Advising the youth of Bodo, he said: It’s a vicious circle. Conditions made the youth to behave how they do. We should not blame the victims of a situation they do not have control over. Some of them were not born when Shell came, and they have to live and compete for space with pipelines to live healthy and dignified lives. They have been forced to survivalist life.

“Some talk about 3rd party activities in Bodo, but I say most of the pipelines were laid in the early 1960s and 70s. Technology was not what it is today. That is why they are spilling.

“In Bodo, they are staying with the pipelines and their surveillance contractors are right there. They know when it is equipment failure. Nobody will be breaking pipeline in such a close-knit place.

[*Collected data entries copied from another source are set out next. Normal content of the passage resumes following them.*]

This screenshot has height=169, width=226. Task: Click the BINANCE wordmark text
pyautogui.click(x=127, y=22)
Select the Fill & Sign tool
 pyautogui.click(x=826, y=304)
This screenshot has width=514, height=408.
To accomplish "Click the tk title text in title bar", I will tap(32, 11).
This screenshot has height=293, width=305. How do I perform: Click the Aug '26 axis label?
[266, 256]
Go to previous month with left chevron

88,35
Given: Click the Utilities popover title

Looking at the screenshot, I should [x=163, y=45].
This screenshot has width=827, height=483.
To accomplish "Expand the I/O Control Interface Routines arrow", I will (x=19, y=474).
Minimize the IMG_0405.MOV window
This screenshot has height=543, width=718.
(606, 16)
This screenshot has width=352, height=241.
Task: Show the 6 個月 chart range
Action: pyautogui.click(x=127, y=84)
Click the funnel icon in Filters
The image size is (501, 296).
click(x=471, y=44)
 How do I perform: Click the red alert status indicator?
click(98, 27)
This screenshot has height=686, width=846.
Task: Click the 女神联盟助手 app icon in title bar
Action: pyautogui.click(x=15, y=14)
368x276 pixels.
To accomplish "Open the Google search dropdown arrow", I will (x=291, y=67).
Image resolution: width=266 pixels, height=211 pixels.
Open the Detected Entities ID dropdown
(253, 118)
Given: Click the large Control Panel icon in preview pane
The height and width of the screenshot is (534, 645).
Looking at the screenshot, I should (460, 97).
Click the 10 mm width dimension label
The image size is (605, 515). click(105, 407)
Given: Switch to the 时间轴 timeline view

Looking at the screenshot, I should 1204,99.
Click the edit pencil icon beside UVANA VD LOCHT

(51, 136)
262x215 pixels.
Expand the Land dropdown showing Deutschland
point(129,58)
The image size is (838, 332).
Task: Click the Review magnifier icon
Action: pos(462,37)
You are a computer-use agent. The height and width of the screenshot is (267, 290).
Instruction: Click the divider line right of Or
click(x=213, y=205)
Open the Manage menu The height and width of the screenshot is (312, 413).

“When you see community youths gather and stay at a spill site, know it is equipment failure, but if they were the ones that broke it, you won’t see anybody there because they know you can’t get compensation for 3rd party breaking.

“Except where they are doing bunkering, there is no way anybody can dig and break pipelines that have gas and crude. They would fear the possibility of explosion especially as one pipe is gas. I hope something is done quickly to relocate the TNP in Bodo.”

He further said: “The local council boss and the leaders should act. If they had set up productive activities that could employ 200 persons when compensation was paid, it would have been better instead of sharing the money which is very wrong.

I am very uncomfortable the way we frame legal actions against oil corporations. It focuses on compensation and nothing else. The result is that the communities may get the money and invest in that same poisoned place. They acquired luxuries and live with the poison. Both the luxury and the humans degrade and die gradually. I think it is a fundamental error.

“Natural Justice will, if the community is willing, provide legal training to the community with clear support. We will look at the possibility of filing an action that deals squarely in enhancement of the livelihood of the people, even if compensation is paid. We will look at how to help the community develop production that can even supply to the oil company.

SPDC, paramount ruler, LGA boss keep mum

SPDC did not accept to speak to this story but it had shut down the TNP for repairs and resumed pumping in about October 2022. Other sources said the communities do prevent joint inspections provided by law.

In 2022, SPDC said it has started repair works on the illegal tapping point discovered on the TNP in nearby Nonwa-Uedume Community in Tai LGA.

A 2km illegal pipeline operated on Shell’s TNP for over seven years had capacity to load two tankers of 33,000 liters of crude oil per night.

The paramount ruler and the LGA chairman also did not accept to talk to our correspondent despite over two weeks of delays and reminders.